**Work to be completed:** Only one stretch of the data is wanted: the line containing "Instruction: Click the rows_from_doc()", the line containing "Screen dimensions: 1200x627", and every line between them, copied exactly.

Collected data entries
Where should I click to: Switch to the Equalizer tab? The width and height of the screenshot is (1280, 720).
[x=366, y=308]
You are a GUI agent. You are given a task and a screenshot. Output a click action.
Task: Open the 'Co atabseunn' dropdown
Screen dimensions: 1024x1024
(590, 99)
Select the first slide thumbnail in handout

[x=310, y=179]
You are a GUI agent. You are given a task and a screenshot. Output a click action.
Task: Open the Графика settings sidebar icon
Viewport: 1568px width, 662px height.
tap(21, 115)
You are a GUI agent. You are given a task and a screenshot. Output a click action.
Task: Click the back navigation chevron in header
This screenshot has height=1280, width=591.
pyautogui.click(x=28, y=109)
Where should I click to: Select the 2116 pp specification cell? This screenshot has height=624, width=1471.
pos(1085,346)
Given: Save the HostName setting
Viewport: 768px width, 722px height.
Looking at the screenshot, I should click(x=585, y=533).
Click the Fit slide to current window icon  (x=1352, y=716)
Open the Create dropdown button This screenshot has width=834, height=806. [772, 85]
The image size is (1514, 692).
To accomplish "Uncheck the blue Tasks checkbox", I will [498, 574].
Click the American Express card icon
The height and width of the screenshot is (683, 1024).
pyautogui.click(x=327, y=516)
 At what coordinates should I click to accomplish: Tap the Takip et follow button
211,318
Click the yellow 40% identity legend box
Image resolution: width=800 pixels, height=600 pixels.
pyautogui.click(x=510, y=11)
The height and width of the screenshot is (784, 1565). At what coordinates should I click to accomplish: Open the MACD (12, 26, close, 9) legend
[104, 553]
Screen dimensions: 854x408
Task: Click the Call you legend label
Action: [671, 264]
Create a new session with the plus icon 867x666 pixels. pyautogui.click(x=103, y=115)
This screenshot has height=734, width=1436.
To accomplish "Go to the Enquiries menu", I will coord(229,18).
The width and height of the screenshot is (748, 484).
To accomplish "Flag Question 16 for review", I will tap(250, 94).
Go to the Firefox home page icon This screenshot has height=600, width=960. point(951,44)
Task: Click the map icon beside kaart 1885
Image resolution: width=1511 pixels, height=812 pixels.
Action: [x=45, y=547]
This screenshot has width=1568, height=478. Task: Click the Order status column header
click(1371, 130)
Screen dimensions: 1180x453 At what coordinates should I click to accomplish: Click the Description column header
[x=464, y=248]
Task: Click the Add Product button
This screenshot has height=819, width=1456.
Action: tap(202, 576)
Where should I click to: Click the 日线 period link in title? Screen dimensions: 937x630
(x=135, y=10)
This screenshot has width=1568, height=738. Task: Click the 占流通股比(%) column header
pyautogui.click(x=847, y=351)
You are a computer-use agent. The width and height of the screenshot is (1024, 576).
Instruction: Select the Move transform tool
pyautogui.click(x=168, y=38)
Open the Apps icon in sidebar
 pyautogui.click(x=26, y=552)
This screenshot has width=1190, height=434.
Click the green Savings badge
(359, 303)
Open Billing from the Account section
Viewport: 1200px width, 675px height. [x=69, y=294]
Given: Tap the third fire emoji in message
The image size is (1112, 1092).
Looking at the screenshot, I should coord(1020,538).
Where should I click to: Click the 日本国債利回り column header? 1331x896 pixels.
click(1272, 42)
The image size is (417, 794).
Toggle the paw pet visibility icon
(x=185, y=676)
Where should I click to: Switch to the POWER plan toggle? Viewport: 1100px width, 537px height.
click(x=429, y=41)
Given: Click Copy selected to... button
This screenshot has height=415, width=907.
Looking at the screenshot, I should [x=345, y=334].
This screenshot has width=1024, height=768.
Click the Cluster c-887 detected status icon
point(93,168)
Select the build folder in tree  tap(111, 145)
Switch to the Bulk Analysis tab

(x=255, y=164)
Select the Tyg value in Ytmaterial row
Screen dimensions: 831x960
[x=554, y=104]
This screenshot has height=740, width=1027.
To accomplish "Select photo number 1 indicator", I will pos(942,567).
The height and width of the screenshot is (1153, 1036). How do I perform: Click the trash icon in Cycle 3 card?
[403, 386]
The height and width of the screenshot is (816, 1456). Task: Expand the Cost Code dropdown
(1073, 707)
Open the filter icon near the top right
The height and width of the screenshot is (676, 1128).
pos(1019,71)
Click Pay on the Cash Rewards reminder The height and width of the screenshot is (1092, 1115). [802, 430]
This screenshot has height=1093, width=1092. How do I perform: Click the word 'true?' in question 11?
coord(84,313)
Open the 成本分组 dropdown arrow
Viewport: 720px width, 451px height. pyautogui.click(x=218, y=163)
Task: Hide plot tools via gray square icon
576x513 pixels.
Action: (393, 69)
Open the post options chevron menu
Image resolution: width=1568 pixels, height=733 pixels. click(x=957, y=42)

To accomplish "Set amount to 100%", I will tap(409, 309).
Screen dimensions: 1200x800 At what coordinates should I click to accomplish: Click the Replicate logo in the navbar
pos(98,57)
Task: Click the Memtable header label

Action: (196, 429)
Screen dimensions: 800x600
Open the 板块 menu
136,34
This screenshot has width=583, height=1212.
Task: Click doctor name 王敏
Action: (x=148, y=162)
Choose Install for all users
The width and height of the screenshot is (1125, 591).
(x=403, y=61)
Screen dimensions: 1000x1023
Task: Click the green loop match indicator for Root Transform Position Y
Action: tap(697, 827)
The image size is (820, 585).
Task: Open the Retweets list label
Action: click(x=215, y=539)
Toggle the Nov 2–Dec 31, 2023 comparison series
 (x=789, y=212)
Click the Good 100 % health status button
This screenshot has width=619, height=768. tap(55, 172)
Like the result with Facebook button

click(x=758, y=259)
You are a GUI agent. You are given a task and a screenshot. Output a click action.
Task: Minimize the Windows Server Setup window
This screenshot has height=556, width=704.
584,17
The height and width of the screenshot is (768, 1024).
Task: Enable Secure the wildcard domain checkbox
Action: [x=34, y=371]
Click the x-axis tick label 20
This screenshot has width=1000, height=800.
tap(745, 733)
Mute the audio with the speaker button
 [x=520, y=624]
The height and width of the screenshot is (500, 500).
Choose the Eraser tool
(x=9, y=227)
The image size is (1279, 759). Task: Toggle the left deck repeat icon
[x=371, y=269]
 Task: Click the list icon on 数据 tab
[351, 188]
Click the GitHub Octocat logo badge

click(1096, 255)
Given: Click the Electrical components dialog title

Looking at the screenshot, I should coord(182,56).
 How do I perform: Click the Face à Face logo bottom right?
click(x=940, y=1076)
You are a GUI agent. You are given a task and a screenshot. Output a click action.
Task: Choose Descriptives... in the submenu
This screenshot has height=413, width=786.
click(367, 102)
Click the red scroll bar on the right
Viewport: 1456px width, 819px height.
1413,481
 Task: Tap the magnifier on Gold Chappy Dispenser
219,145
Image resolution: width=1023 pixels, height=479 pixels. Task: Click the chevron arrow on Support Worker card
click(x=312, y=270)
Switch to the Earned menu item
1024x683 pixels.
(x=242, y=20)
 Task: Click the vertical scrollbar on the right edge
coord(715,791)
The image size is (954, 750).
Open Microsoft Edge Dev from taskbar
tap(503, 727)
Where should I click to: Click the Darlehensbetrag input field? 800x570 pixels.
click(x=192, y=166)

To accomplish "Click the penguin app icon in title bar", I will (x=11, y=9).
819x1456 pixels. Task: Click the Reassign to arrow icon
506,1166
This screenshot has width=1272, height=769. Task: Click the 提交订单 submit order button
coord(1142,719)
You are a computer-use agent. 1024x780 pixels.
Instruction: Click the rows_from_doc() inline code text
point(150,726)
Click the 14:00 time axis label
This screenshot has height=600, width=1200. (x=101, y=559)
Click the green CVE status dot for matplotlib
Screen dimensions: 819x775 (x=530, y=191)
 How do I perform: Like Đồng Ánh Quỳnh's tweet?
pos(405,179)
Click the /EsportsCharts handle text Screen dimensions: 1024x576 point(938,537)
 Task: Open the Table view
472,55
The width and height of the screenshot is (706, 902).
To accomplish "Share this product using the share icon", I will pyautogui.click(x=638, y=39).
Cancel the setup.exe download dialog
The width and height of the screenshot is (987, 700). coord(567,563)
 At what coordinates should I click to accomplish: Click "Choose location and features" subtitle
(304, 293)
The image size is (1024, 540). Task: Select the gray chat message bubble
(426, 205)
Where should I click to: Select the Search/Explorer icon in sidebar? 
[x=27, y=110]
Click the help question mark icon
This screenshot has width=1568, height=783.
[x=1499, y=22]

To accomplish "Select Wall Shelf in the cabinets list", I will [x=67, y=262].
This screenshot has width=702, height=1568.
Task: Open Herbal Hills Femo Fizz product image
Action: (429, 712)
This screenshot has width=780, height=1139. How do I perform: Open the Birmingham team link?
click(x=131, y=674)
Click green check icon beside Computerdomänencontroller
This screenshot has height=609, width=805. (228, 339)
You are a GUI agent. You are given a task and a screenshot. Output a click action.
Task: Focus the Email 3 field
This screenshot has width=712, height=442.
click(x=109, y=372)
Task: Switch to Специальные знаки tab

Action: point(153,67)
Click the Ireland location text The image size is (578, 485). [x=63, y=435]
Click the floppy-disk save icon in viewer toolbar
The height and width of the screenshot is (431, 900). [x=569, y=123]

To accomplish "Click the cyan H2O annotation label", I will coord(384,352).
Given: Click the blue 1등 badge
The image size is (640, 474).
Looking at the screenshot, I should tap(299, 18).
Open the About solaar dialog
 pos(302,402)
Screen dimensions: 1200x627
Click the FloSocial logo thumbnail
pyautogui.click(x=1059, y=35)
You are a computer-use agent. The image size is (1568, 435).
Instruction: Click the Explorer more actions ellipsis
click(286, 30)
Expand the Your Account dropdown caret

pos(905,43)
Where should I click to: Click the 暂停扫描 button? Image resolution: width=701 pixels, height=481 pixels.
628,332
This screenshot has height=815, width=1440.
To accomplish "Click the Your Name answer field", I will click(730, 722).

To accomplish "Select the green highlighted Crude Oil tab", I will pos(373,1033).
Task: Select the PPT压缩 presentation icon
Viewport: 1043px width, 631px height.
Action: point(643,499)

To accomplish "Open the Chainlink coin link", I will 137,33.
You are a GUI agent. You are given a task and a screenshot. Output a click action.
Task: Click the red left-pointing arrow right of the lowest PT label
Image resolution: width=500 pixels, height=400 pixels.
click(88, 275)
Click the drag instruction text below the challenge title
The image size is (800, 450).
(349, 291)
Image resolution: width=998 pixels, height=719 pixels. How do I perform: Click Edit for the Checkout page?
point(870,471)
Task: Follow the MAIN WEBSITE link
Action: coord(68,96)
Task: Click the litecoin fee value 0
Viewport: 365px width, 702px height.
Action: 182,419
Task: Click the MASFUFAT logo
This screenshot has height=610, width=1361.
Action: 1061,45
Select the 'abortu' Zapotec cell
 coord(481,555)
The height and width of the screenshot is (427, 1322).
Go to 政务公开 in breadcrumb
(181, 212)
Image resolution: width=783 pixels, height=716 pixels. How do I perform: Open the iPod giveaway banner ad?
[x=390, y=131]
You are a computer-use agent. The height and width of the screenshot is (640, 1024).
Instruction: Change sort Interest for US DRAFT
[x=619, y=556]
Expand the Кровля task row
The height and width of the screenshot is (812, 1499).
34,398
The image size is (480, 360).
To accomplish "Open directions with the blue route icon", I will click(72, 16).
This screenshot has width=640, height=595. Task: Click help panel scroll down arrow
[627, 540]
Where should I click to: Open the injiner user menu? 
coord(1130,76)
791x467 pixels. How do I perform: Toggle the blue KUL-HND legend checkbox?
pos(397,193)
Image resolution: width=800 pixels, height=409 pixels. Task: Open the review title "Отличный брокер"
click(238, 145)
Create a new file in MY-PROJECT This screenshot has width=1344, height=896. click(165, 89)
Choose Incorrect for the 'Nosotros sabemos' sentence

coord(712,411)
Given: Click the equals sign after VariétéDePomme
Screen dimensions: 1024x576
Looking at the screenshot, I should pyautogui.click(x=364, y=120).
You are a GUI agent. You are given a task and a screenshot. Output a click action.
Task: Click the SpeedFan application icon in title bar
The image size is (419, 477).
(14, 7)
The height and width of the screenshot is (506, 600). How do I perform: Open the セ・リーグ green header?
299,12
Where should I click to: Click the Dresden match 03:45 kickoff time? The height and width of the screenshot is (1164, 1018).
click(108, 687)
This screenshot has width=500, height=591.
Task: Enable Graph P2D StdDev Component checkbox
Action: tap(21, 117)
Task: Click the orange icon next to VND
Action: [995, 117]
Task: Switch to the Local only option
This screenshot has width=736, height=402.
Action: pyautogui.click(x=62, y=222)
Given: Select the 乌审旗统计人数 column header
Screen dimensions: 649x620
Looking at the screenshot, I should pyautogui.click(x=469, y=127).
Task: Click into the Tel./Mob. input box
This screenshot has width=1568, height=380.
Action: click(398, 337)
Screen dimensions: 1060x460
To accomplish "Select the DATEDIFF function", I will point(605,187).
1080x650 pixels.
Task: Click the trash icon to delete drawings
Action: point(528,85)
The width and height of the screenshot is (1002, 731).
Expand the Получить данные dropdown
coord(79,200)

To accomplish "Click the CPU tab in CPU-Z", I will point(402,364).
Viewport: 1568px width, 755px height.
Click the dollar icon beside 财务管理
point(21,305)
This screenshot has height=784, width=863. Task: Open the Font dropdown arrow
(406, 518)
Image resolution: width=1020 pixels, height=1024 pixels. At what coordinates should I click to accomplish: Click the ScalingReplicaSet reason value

**Finished task:**
Instruction: Click the rows_from_doc() inline code text
point(150,726)
Click the 14:00 time axis label
This screenshot has height=600, width=1200. (x=101, y=559)
Click the green CVE status dot for matplotlib
Screen dimensions: 819x775 (x=530, y=191)
 How do I perform: Like Đồng Ánh Quỳnh's tweet?
pos(405,179)
Click the /EsportsCharts handle text Screen dimensions: 1024x576 point(938,537)
 Task: Open the Table view
472,55
The width and height of the screenshot is (706, 902).
To accomplish "Share this product using the share icon", I will pyautogui.click(x=638, y=39).
Cancel the setup.exe download dialog
The width and height of the screenshot is (987, 700). coord(567,563)
 At what coordinates should I click to accomplish: Click "Choose location and features" subtitle
(304, 293)
The image size is (1024, 540). Task: Select the gray chat message bubble
(426, 205)
Where should I click to: Select the Search/Explorer icon in sidebar? 
[x=27, y=110]
Click the help question mark icon
This screenshot has width=1568, height=783.
[x=1499, y=22]

To accomplish "Select Wall Shelf in the cabinets list", I will [x=67, y=262].
This screenshot has width=702, height=1568.
Task: Open Herbal Hills Femo Fizz product image
Action: (429, 712)
This screenshot has width=780, height=1139. How do I perform: Open the Birmingham team link?
click(x=131, y=674)
Click green check icon beside Computerdomänencontroller
This screenshot has height=609, width=805. (228, 339)
You are a GUI agent. You are given a task and a screenshot. Output a click action.
Task: Focus the Email 3 field
This screenshot has width=712, height=442.
click(x=109, y=372)
Task: Switch to Специальные знаки tab

Action: point(153,67)
Click the Ireland location text The image size is (578, 485). [x=63, y=435]
Click the floppy-disk save icon in viewer toolbar
The height and width of the screenshot is (431, 900). [x=569, y=123]

To accomplish "Click the cyan H2O annotation label", I will coord(384,352).
Given: Click the blue 1등 badge
The image size is (640, 474).
Looking at the screenshot, I should tap(299, 18).
Open the About solaar dialog
 pos(302,402)
Screen dimensions: 1200x627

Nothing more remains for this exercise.